━━━ AVAILABLE DATA ━━━
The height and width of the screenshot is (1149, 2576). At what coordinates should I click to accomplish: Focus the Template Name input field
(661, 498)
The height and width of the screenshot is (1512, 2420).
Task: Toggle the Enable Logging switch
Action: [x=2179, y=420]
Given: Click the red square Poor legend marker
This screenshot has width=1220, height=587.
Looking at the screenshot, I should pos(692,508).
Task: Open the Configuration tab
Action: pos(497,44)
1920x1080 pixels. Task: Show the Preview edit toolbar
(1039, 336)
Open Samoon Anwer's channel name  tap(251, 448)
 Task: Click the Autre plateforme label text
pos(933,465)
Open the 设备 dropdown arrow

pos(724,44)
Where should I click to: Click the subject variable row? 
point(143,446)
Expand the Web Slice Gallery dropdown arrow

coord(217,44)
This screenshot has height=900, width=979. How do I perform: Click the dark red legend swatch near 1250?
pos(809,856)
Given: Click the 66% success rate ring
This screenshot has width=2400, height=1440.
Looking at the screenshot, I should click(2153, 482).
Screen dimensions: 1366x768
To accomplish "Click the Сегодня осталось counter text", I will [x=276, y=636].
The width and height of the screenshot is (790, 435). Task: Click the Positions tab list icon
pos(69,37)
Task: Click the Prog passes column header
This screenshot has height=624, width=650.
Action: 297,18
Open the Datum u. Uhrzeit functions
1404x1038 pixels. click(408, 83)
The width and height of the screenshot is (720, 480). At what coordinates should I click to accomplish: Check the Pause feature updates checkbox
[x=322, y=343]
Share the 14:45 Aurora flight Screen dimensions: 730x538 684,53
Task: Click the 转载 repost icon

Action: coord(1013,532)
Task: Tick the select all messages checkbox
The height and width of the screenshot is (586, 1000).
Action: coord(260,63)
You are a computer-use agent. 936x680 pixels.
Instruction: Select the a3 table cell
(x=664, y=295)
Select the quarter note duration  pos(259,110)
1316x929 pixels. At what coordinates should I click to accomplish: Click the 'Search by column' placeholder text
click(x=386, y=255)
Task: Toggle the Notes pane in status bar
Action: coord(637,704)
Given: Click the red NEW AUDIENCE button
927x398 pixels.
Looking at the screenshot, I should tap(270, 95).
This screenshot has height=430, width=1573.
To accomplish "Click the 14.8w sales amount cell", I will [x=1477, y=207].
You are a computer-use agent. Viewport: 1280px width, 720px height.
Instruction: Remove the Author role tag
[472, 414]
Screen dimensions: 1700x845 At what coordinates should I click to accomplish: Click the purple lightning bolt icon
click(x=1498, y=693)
━━━
- **SHORT PROBLEM**:
Reproduce every item above line for line, changing nothing.

- **EXERCISE ANSWER**:
The height and width of the screenshot is (1149, 2576). At what coordinates should I click to accomplish: Focus the Template Name input field
(661, 498)
The height and width of the screenshot is (1512, 2420).
Task: Toggle the Enable Logging switch
Action: [x=2179, y=420]
Given: Click the red square Poor legend marker
This screenshot has width=1220, height=587.
Looking at the screenshot, I should pos(692,508).
Task: Open the Configuration tab
Action: pos(497,44)
1920x1080 pixels. Task: Show the Preview edit toolbar
(1039, 336)
Open Samoon Anwer's channel name  tap(251, 448)
 Task: Click the Autre plateforme label text
pos(933,465)
Open the 设备 dropdown arrow

pos(724,44)
Where should I click to: Click the subject variable row? 
point(143,446)
Expand the Web Slice Gallery dropdown arrow

coord(217,44)
This screenshot has height=900, width=979. How do I perform: Click the dark red legend swatch near 1250?
pos(809,856)
Given: Click the 66% success rate ring
This screenshot has width=2400, height=1440.
Looking at the screenshot, I should click(2153, 482).
Screen dimensions: 1366x768
To accomplish "Click the Сегодня осталось counter text", I will [x=276, y=636].
The width and height of the screenshot is (790, 435). Task: Click the Positions tab list icon
pos(69,37)
Task: Click the Prog passes column header
This screenshot has height=624, width=650.
Action: 297,18
Open the Datum u. Uhrzeit functions
1404x1038 pixels. click(408, 83)
The width and height of the screenshot is (720, 480). At what coordinates should I click to accomplish: Check the Pause feature updates checkbox
[x=322, y=343]
Share the 14:45 Aurora flight Screen dimensions: 730x538 684,53
Task: Click the 转载 repost icon

Action: coord(1013,532)
Task: Tick the select all messages checkbox
The height and width of the screenshot is (586, 1000).
Action: coord(260,63)
You are a computer-use agent. 936x680 pixels.
Instruction: Select the a3 table cell
(x=664, y=295)
Select the quarter note duration  pos(259,110)
1316x929 pixels. At what coordinates should I click to accomplish: Click the 'Search by column' placeholder text
click(x=386, y=255)
Task: Toggle the Notes pane in status bar
Action: coord(637,704)
Given: Click the red NEW AUDIENCE button
927x398 pixels.
Looking at the screenshot, I should tap(270, 95).
This screenshot has height=430, width=1573.
To accomplish "Click the 14.8w sales amount cell", I will [x=1477, y=207].
You are a computer-use agent. Viewport: 1280px width, 720px height.
Instruction: Remove the Author role tag
[472, 414]
Screen dimensions: 1700x845 At what coordinates should I click to accomplish: Click the purple lightning bolt icon
click(x=1498, y=693)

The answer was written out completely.